*Your goal*:
Render every line of the items below as a JSON list of strings, one string per line, leaving out any blank lines.

[Data pulled from a collection]
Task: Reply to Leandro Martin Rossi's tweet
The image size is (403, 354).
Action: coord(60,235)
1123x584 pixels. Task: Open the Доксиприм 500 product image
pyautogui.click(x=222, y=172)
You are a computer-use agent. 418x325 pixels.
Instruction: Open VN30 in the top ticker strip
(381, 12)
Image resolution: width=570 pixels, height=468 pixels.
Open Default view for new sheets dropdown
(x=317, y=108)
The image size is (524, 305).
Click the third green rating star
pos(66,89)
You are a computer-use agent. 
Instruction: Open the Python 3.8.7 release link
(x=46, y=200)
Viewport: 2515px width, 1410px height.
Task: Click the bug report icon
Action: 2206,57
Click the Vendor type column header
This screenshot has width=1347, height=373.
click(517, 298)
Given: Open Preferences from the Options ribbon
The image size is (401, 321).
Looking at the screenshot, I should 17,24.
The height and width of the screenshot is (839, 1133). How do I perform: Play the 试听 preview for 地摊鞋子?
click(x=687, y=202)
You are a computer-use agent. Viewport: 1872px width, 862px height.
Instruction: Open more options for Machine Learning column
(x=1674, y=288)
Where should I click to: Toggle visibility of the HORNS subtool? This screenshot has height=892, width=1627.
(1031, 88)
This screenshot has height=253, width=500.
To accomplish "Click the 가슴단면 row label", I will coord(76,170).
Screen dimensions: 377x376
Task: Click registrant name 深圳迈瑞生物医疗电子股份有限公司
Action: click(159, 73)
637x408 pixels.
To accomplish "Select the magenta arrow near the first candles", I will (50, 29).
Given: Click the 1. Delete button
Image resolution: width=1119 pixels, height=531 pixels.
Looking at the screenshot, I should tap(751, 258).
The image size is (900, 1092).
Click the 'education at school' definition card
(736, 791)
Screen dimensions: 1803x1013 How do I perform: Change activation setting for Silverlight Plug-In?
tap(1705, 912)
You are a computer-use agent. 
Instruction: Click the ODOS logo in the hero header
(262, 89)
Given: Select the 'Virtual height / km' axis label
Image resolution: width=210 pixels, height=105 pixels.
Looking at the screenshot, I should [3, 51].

*Answer below*:
[
  "Task: Reply to Leandro Martin Rossi's tweet",
  "The image size is (403, 354).",
  "Action: coord(60,235)",
  "1123x584 pixels. Task: Open the Доксиприм 500 product image",
  "pyautogui.click(x=222, y=172)",
  "You are a computer-use agent. 418x325 pixels.",
  "Instruction: Open VN30 in the top ticker strip",
  "(381, 12)",
  "Image resolution: width=570 pixels, height=468 pixels.",
  "Open Default view for new sheets dropdown",
  "(x=317, y=108)",
  "The image size is (524, 305).",
  "Click the third green rating star",
  "pos(66,89)",
  "You are a computer-use agent. ",
  "Instruction: Open the Python 3.8.7 release link",
  "(x=46, y=200)",
  "Viewport: 2515px width, 1410px height.",
  "Task: Click the bug report icon",
  "Action: 2206,57",
  "Click the Vendor type column header",
  "This screenshot has width=1347, height=373.",
  "click(517, 298)",
  "Given: Open Preferences from the Options ribbon",
  "The image size is (401, 321).",
  "Looking at the screenshot, I should 17,24.",
  "The height and width of the screenshot is (839, 1133). How do I perform: Play the 试听 preview for 地摊鞋子?",
  "click(x=687, y=202)",
  "You are a computer-use agent. Viewport: 1872px width, 862px height.",
  "Instruction: Open more options for Machine Learning column",
  "(x=1674, y=288)",
  "Where should I click to: Toggle visibility of the HORNS subtool? This screenshot has height=892, width=1627.",
  "(1031, 88)",
  "This screenshot has height=253, width=500.",
  "To accomplish \"Click the 가슴단면 row label\", I will coord(76,170).",
  "Screen dimensions: 377x376",
  "Task: Click registrant name 深圳迈瑞生物医疗电子股份有限公司",
  "Action: click(159, 73)",
  "637x408 pixels.",
  "To accomplish \"Select the magenta arrow near the first candles\", I will (50, 29).",
  "Given: Click the 1. Delete button",
  "Image resolution: width=1119 pixels, height=531 pixels.",
  "Looking at the screenshot, I should tap(751, 258).",
  "The image size is (900, 1092).",
  "Click the 'education at school' definition card",
  "(736, 791)",
  "Screen dimensions: 1803x1013 How do I perform: Change activation setting for Silverlight Plug-In?",
  "tap(1705, 912)",
  "You are a computer-use agent. ",
  "Instruction: Click the ODOS logo in the hero header",
  "(262, 89)",
  "Given: Select the 'Virtual height / km' axis label",
  "Image resolution: width=210 pixels, height=105 pixels.",
  "Looking at the screenshot, I should [3, 51]."
]